* Directions
Give every entry again, word for word.

Start of Data to process

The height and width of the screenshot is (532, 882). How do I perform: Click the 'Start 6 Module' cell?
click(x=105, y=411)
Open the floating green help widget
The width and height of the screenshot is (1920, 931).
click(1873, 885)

End of Data to process

* Solution for this task
The height and width of the screenshot is (532, 882). How do I perform: Click the 'Start 6 Module' cell?
click(x=105, y=411)
Open the floating green help widget
The width and height of the screenshot is (1920, 931).
click(1873, 885)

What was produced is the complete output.